Mentre si tormentava, la bambina frugò in una taschina del suo vestito e poco dopo ne tirò fuori un libricino consumato.
Glielo porse, sorridendo.
«Cos’è?» chiese, iniziando a sfogliarlo.
Non era un libro, bensì un taccuino, su cui la bambina aveva annotato delle cose.
A Lysandre non parve buona educazione mettersi a sbirciare in un oggetto così personale, perciò la guardò in attesa di spiegazioni.
La bambina frugò ancora nella tasca e stavolta tirò fuori una penna d’oca e una piccola boccetta d’inchiostro.
«Ah, vuoi che disegni qui sopra!» esclamò Lysandre quando capì le sue intenzioni.
L’altra annuì energicamente, e si avvicinò ancora di più a lui per osservarlo mentre era all’opera.
Lysandre arrossì, sia per la richiesta che per la vicinanza inaspettata della bambina. Non era molto bravo a disegnare, suo fratello se la sarebbe cavata sicuramente meglio di lui, ma se questo era il desiderio della bambina…
Impugnò la penna e iniziò a disegnare un tasso.
Il risultato fu uno scarabocchio talmente insensato che lui stesso si chiese cosa diavolo fosse quella roba sul foglio.
«Ehm, forse era meglio descriverlo a parole…»
L’imbarazzo nascente fu subito sovrastato dalla risata più cristallina che avesse mai sentito.
La bambina non parlava, ma sapeva ridere di gusto.
Anche lui venne contagiato, e insieme risero così tanto da farsi venire le lacrime agli occhi.
Intanto, il vento solleticava le pagine del taccuino poggiato a terra, un oggetto di poco valore ma che per qualcuno sarebbe diventata la cosa più preziosa del mondo.
 
***
 
La foresta al calar del sole diventava un luogo spaventoso, ma l’unico ad essere impaurito era Lysandre. Camminava dietro la bambina, che al contrario procedeva sicura, con portamento fiero, noncurante dei rami che strappavano il suo vestito.
Una civetta spiccò il volo e il battito improvviso delle sue ali fece sobbalzare Lysandre, che a stento trattenne un urlo.
La bambina si voltò e con fermezza gli prese la mano. Lysandre avvampò, ma grazie a quel contatto si fece coraggio.
Arrivarono nei pressi di una radura e si appoggiarono ad una roccia ricoperta di muschio.
«Perché siamo venuti qui?» domandò Lysandre, continuando a guardarsi intorno nervosamente.

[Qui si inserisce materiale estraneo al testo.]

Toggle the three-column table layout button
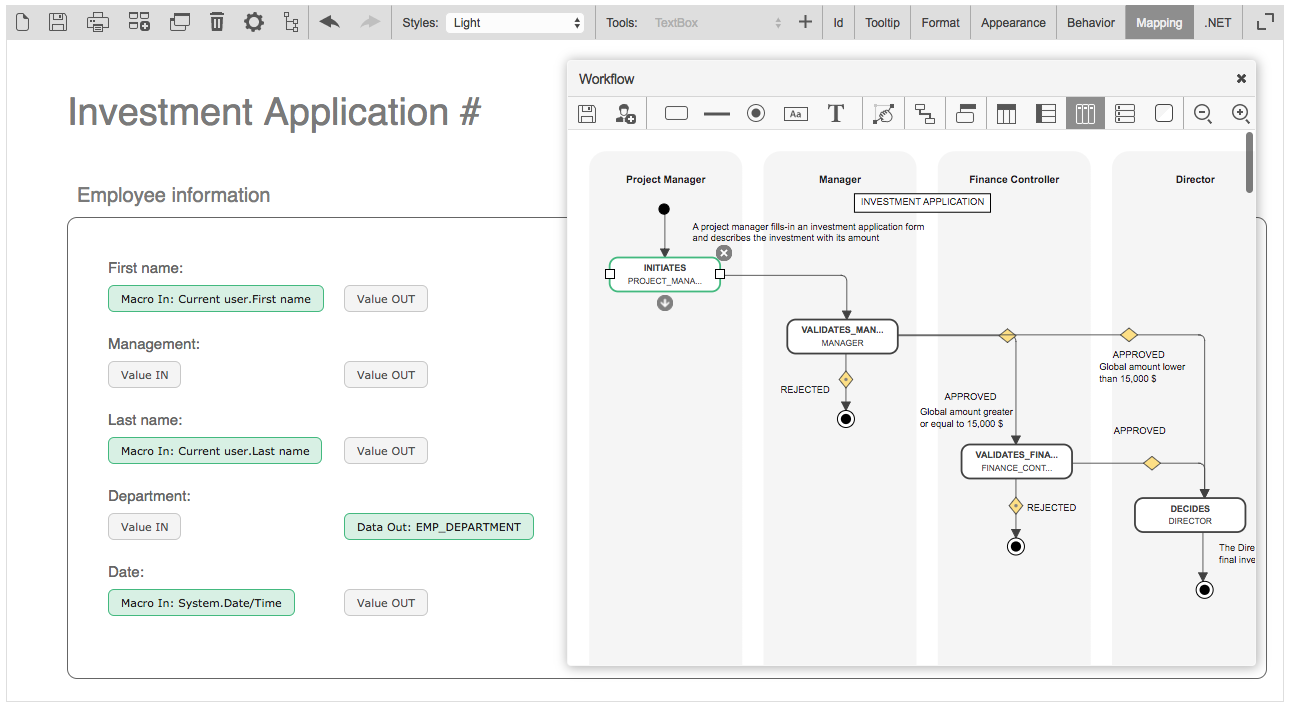The image size is (1290, 708). click(x=1006, y=114)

La bambina si mise un dito davanti la bocca, per suggerirgli di restare in silenzio.
Lui la guardò cercando di capire cosa volesse fare, e d’improvviso sentì qualcosa di umido sulle sue labbra.
La bambina lo baciò, e gli strinse la mano.
Lysandre non riuscì a muoversi, e quando lei si staccò lui notò che le sue ciglia erano lunghissime, ma di un biondo trasparente che rendeva impossibile vederle a una certa distanza.
«Come… Ti chiami?»
A quella domanda la bambina prese il suo taccuino e scrisse qualcosa, sorridendo mestamente.

 
Che importanza ha?
 
Indicò un coniglio che saltellò velocemente fino a sparire dietro il tronco di un albero, e strinse ancor più forte la mano del ragazzo.
Lysandre aveva la sensazione di voler dire qualcosa, ma in fondo… Che importanza avevano le parole?
Lei annuì, come se gli avesse letto nel pensiero, e di colpo iniziò a cantare.
Fu la prima volta che sentì chiaramente la sua voce.
Non erano parole, quelle che uscivano dalle sue candide labbra.
Erano suoni senza senso, ma erano i suoni più belli che Lysandre avesse mai udito.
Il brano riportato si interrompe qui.